Exercise requirements –
Omit the pictures and retype only the lines from the one containing "Where should I" through the end of the listing, both ends included.

[Opening Record extracts section]

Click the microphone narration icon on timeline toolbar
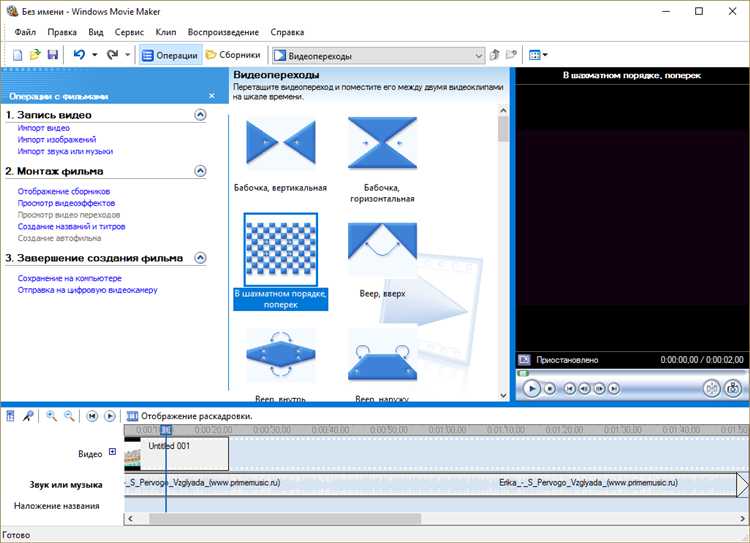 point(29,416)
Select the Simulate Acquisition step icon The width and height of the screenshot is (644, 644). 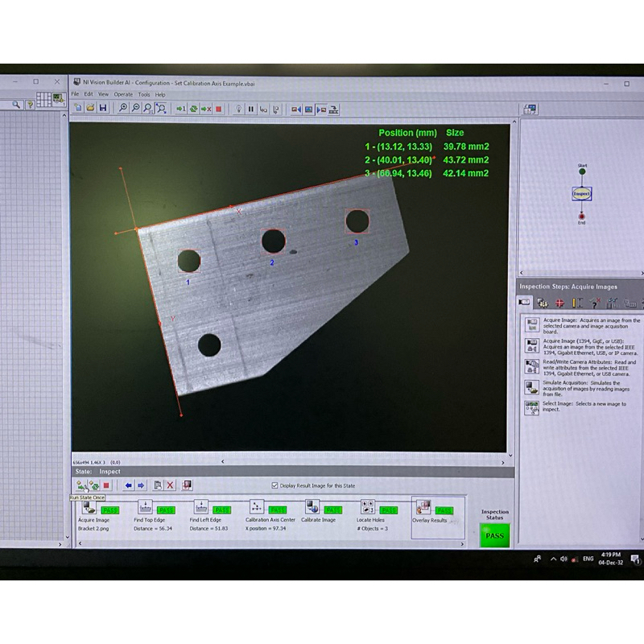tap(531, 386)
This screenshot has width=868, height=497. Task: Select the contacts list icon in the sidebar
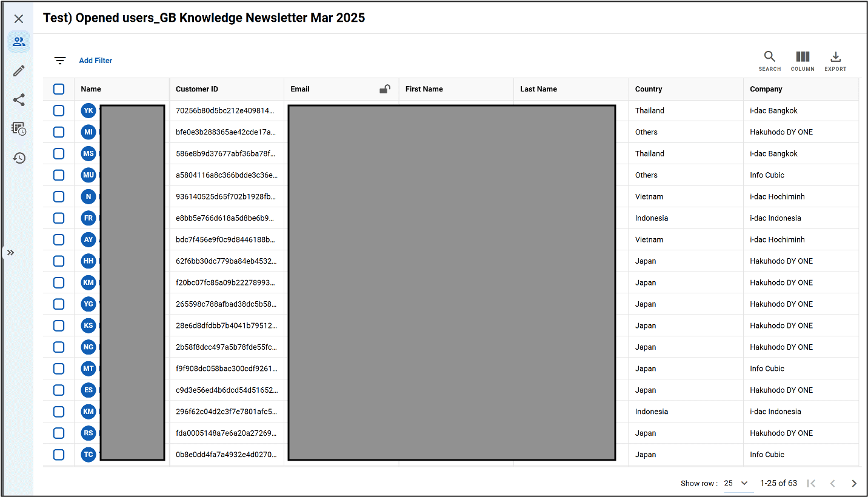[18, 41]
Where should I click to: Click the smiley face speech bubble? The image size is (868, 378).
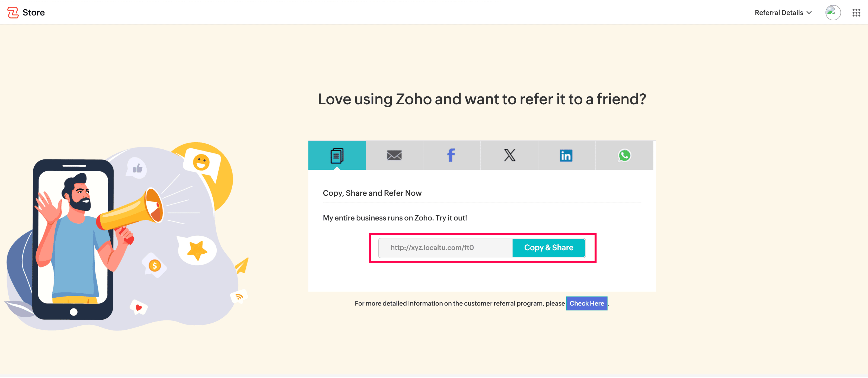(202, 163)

[Closing Record extracts section]

Solution for this problem –
Where should I click to: Click the smiley face speech bubble? The image size is (868, 378).
(202, 163)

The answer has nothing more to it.